## [WHAT THIS TASK INVOLVES]
Examine the records and identify each line that includes the string "agent". Copy those lines.

## [Items listed in a dataset]
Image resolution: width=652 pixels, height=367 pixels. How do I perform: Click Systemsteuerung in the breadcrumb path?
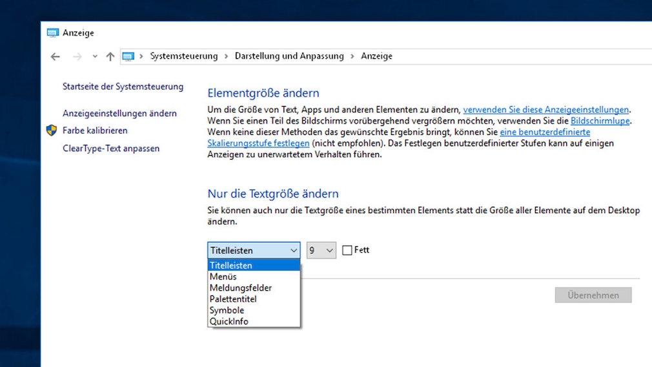[184, 56]

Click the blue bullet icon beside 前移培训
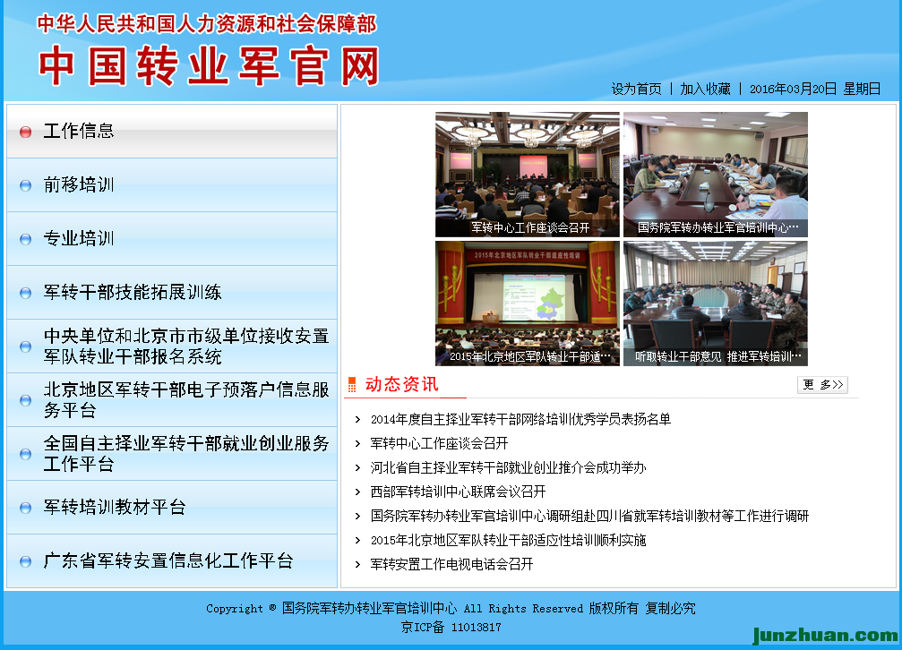[x=25, y=185]
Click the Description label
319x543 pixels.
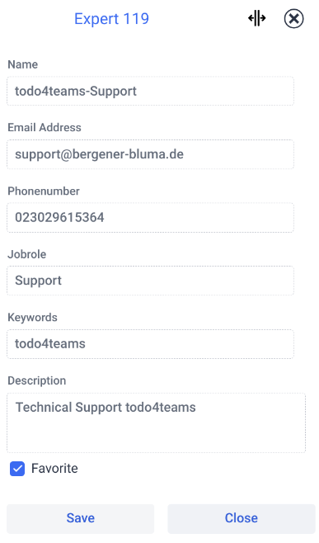[x=36, y=380]
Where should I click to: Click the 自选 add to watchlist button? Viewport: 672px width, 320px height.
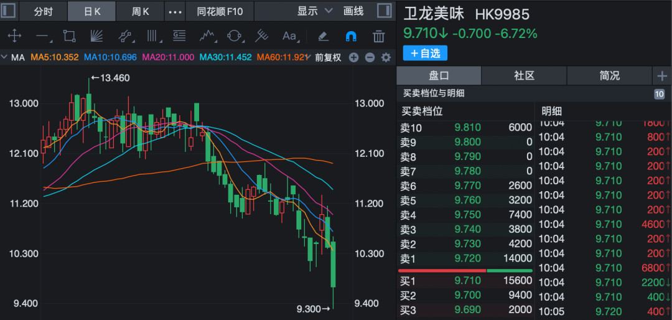425,54
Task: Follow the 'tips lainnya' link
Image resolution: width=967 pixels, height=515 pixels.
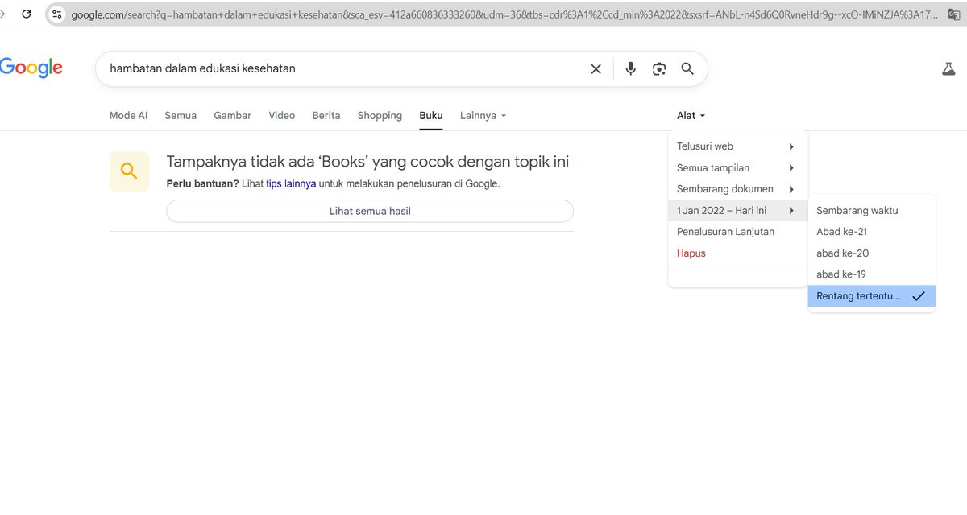Action: (287, 183)
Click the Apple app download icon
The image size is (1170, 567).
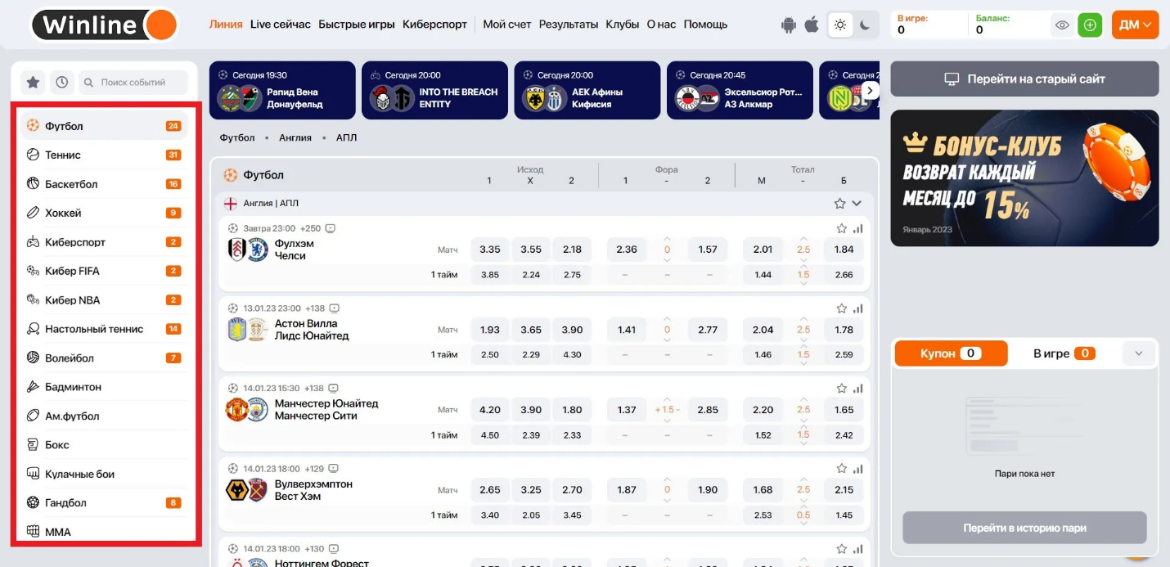tap(812, 25)

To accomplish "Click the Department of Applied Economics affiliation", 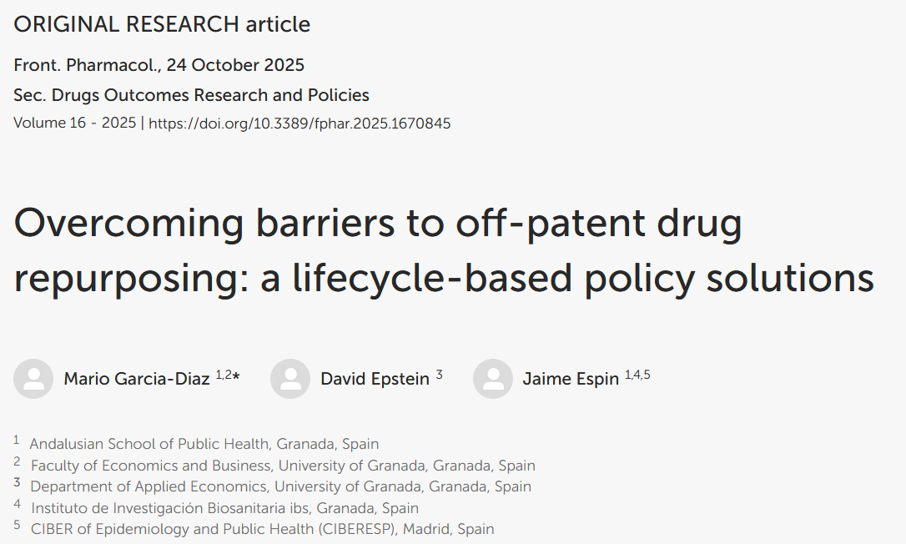I will [280, 486].
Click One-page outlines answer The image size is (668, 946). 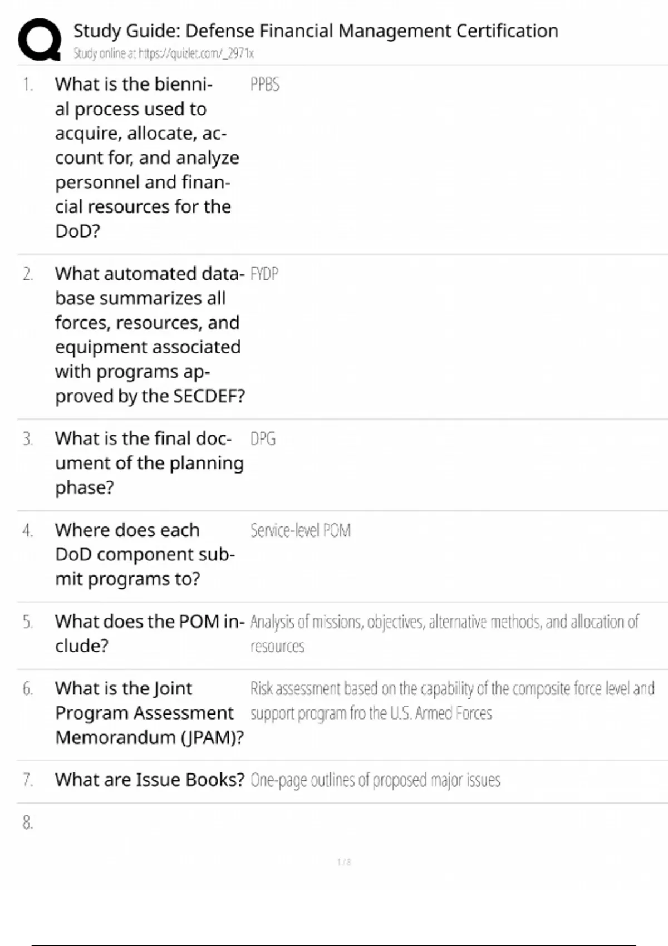point(375,780)
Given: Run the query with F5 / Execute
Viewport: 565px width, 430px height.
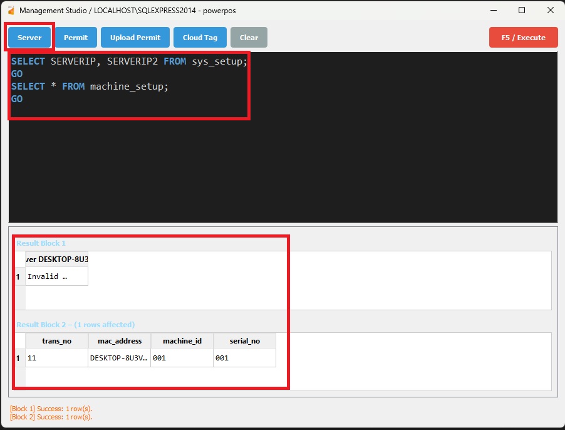Looking at the screenshot, I should click(x=523, y=38).
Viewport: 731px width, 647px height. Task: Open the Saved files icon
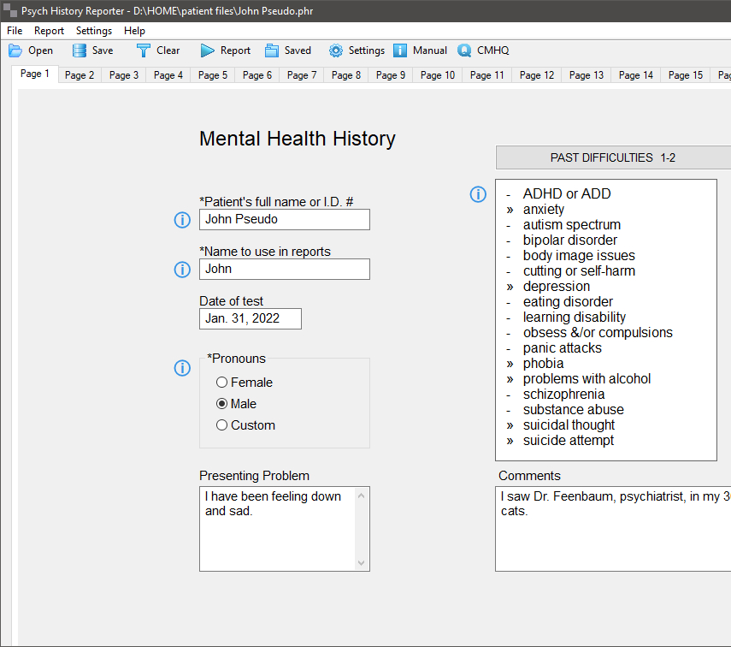pos(272,50)
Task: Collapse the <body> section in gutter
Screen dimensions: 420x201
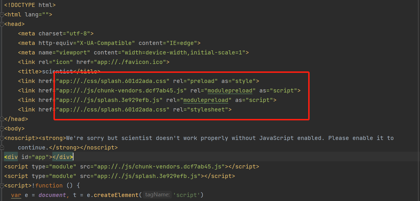Action: (x=2, y=128)
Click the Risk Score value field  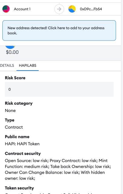tap(59, 89)
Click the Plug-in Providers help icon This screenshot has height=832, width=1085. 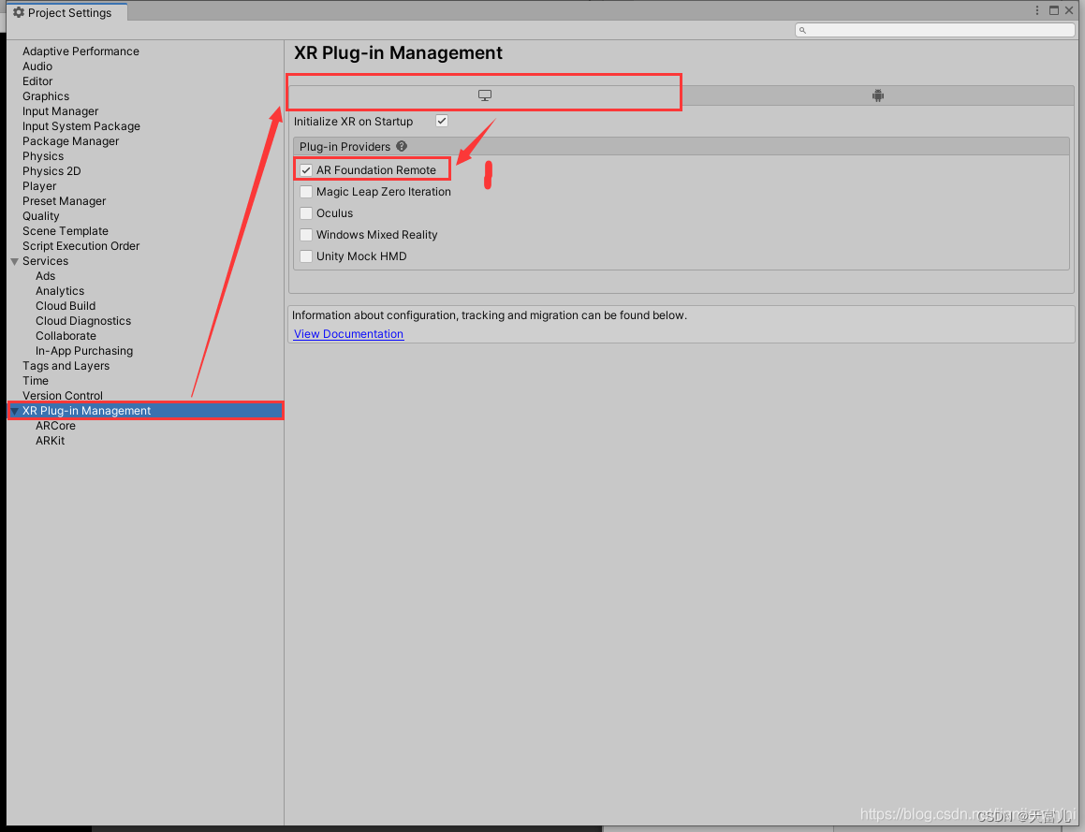(x=402, y=146)
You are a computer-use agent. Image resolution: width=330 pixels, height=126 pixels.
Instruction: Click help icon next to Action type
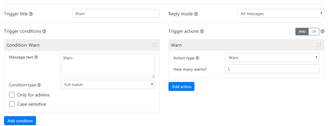(197, 58)
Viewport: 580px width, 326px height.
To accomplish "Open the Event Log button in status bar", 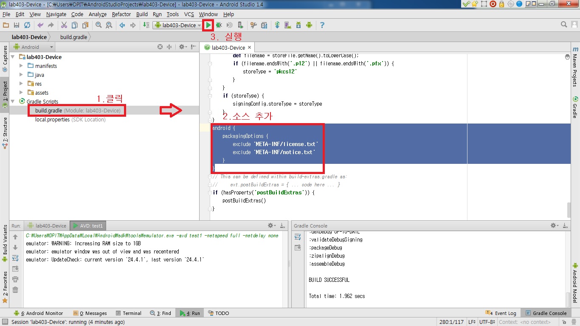I will (502, 313).
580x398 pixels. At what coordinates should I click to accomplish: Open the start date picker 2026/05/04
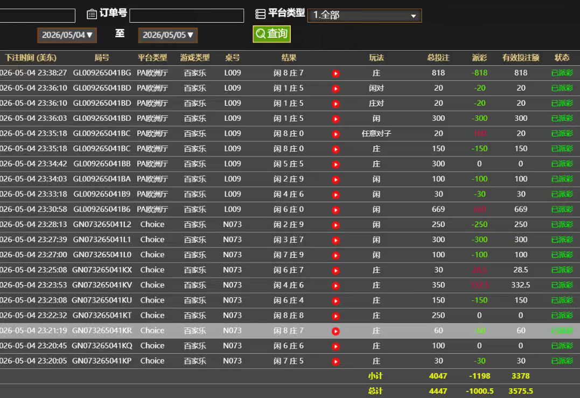(x=67, y=35)
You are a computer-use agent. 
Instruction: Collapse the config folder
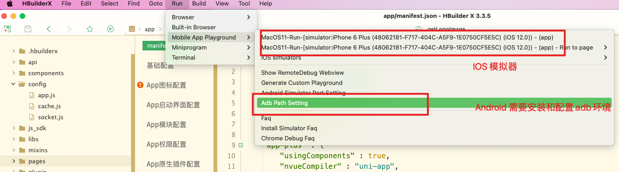click(x=14, y=84)
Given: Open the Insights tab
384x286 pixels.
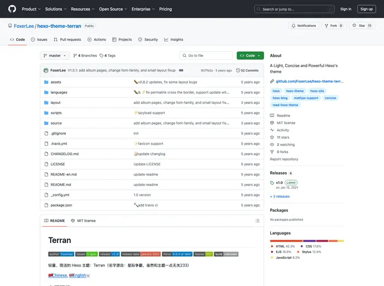Looking at the screenshot, I should [174, 40].
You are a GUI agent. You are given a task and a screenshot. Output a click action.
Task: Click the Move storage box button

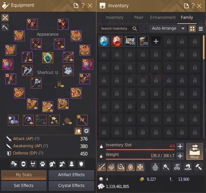point(194,151)
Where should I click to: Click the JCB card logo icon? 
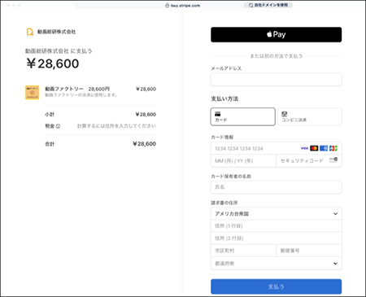333,148
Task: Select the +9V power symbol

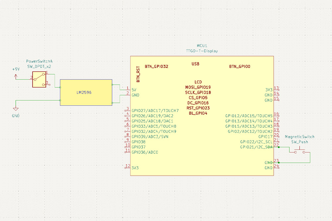Action: point(15,76)
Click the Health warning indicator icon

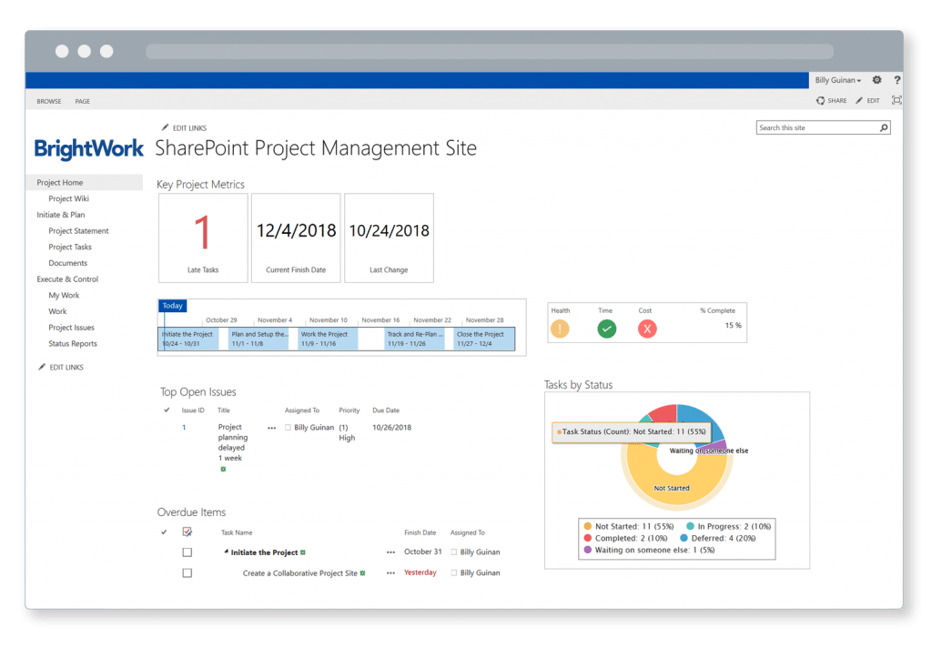pos(562,329)
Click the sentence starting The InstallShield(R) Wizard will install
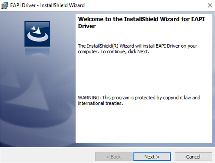215x163 pixels. coord(137,46)
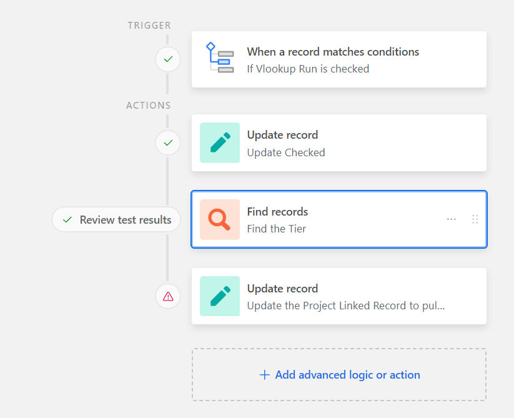Screen dimensions: 514x418
Task: Click the If Vlookup Run is checked description
Action: click(308, 69)
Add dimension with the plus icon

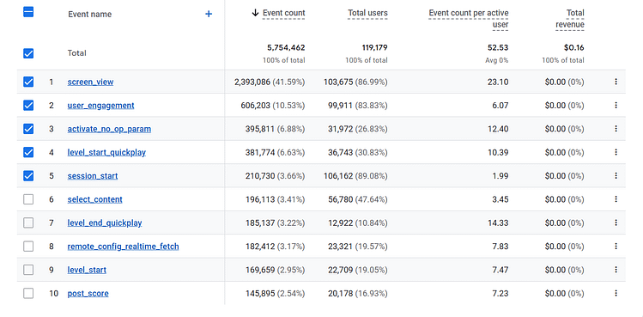(209, 14)
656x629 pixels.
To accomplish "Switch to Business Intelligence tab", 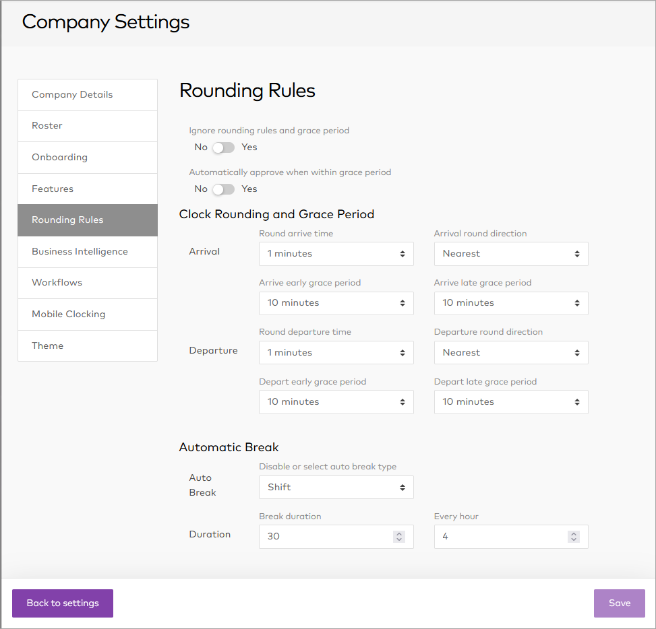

## [RESPONSE AREA]
You are a computer-use agent. Image resolution: width=330 pixels, height=126 pixels.
You are a computer-use agent. 
You are a GUI agent. You are given a task and a screenshot. Output a click action.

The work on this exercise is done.